A single missing tooth sets off a chain of events most patients don't anticipate. The adjacent teeth begin to drift toward the gap. The bone beneath starts to resorb for lack of stimulation. Bite forces redistribute unevenly. What starts as one absent tooth becomes a structural problem affecting the entire mouth.
A dental implant is the only restoration that addresses the root — literally. By placing a titanium fixture in the jaw, the bone is preserved and stimulated, the surrounding teeth have no reason to shift, and the final crown sits in position like a natural tooth. In Beirut, this procedure is performed by Dr. Habib Zarifeh — Head of Oral Surgery at CMC Hospital Beirut (Johns Hopkins International affiliated), MSc in Laser Dentistry from RWTH Aachen University, Germany, and inventor of the One Day Implant® protocol.
Every single tooth implant case in Beirut begins with a 3D Dentascan — the only way to assess bone quality, bone volume, nerve position, and the precise angle and depth of implant placement before entering the operating room. This planning step is what makes the procedure predictable.
Dr. Zarifeh's proprietary One Day Implant® protocol places the implant, abutment, and final crown in a single surgical session. Patients arrive with a gap and leave with a fixed, permanent tooth. No temporary. No second surgery. No waiting months.
This is made possible by laser-assisted flapless surgery — no incision, no sutures — combined with Sirona MCXL CAD/CAM technology that designs and mills the final crown chairside the same morning. The abutment is fixed at 35 Newton torque. The crown fits precisely because it was designed from a digital scan taken minutes earlier.
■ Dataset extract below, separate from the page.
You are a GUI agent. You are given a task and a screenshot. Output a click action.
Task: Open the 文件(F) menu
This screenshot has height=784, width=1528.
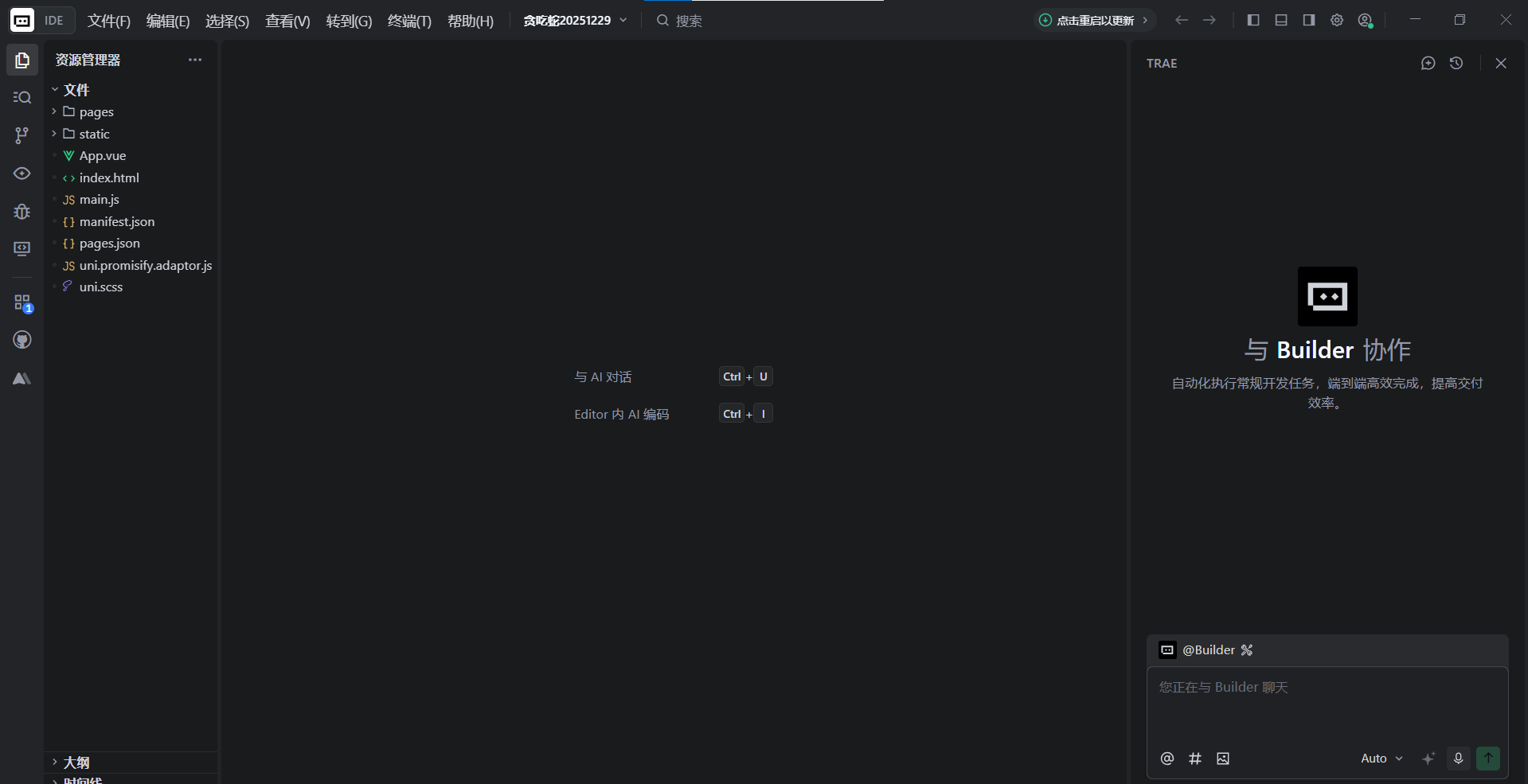(x=108, y=21)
The One Day Implant® is indicated for ideal bone quality and volume, and is most reliably performed in the lower jaw. When conditions are right, there is no longer any reason to wait.
When a permanent crown cannot be placed immediately — particularly in the upper aesthetic zone — a fixed temporary crown is delivered the same day as surgery. Not removable. Not a gap. A tooth, from day one.
The temporary crown serves two purposes beyond aesthetics: it shapes the gum tissue around the implant during the healing phase and provides the soft tissue architecture that the final crown will replicate. In the anterior region, this step separates a great cosmetic result from an average one. Both upper and lower jaw cases qualify.
For cases involving compromised bone density, significant grafting needs, or medical considerations requiring extended healing time, the conventional protocol delivers the most predictable long-term outcome. The implant integrates fully before the crown is placed — typically several weeks to a few months depending on the individual case and bone quality.
This is not a lesser option. For the right patient, it is the most responsible one.